I feel like my life's just out of reach, but how do you grasp something you only see out of the corner of your eye?

Friday, April 20, 2012

because

because he's dead.

because he died.

because some little girl managed to do a shitton more than me, and resisted whatever the hell he does.

did.  What he did.

I'm not a full on expert on the subject, but I've done my homework.  When this Almaga...Amalgamation Sage showed up to argue with whoever this is, I wasn't surprised.  They've met. In some form or another, at least. Given the fucked up shit I've read on his blog, well, I don't know what's going on with him.

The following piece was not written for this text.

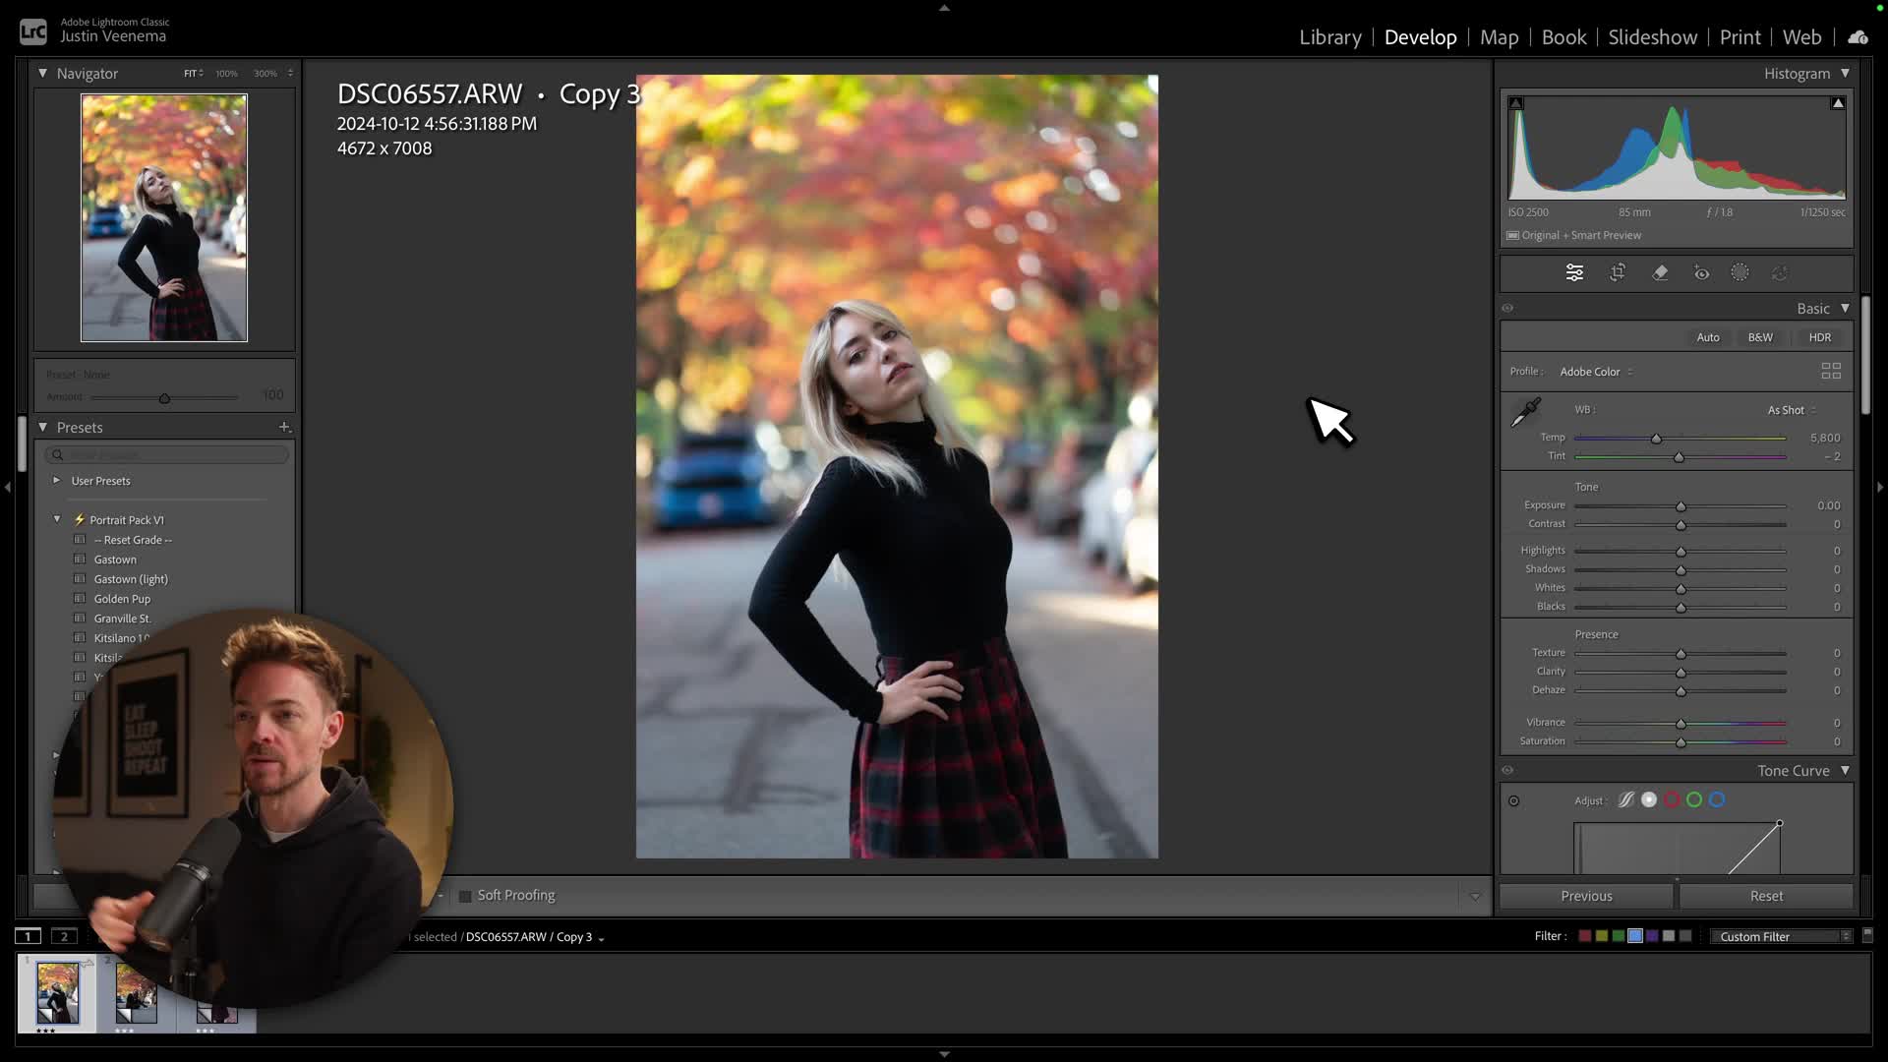Click the Reset button
Image resolution: width=1888 pixels, height=1062 pixels.
point(1765,895)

But I *do* know what's going on with you, faker.

Heh, I sounded like Shadow a bit there. 

Here's the point.  I was at the spot you were, man.  I threw it all away, I wanted it done, I wanted it just to be mother fucking over.  I couldn't take the stress, the strain, the weird feeling I get whenever its nearby, like a mental scream that reminds me its unnatural, like a natural instinct upon seeing a snake or spider, we have learned to avoid and fear poisonous animals.....fuck I'm getting off topic.

You want to be someone you're not.  You want to hide.  Yeah, I get that.  I hide.  I've done it mentally, and I do it physically too.  Motherfuckin walkin round covered up, bandaged up, so no one can go 'what the fuck is wrong with you?'    Sure they stare, but I know WHY they stare, and that's alright.   I wear the gear, sure.  It used to feel 'cool' I guess at first, I was pretending, like you, to be someone in control, in charge.  Fuck it felt good,  I would imagine people pissin their pants when I showed, because I was the fuckin show, and the spotlight was set.

I don't know if you were done dirty like me,  I don't know if you're some guy on the edge, lookin for a personality that ain't his.   I don't know if you're just a mother. fuckin. troll.   gettin his rocks off on other people's grief.   Maybe in that way, you ARE him.  There's a reason pictures of Redlight show him with a troll face.  But that's ALL you are.

I found it frustrating,  hell I was motherfuckin catatonic for a bit.  The idea of being on a string, dancing to another's tune.  It haunts me,  I'm not ashamed.  I don't want to be a plaything for noodle arms, for the Faceless.  I. Won't. Be. Yours.

Talk your trash, all you're getting from me is an ass kicking.  

7 comments:

  1. Good call.

    I might even forgive you for trying to decide to become the new Redlight.

    Some things must never be invoked. So I want you to do something for me as a penance: Kick his ass hard.

    ReplyDelete
  2. I think your troll=Redlight argument needs some work. I am undeniably a troll but most certainly not Redlight.
    As for whether this new guy is Redlight, I don't see why he couldn't be. It all goes back to what I commented here a few posts ago where nobody is really dying.

    ReplyDelete
  3. Mr. Chambers, I find it amusing that you think you still have a choice.

    No matter. I'll be seeing you soon.


    Regards,

    Redlight

    ReplyDelete
    Replies
    1. I find it amusing that you comment anonymously on things and then get annoyed when people don't believe you're the real Redlight.

      Delete
  4. Congrats on finding your resolve. I've got faith in you.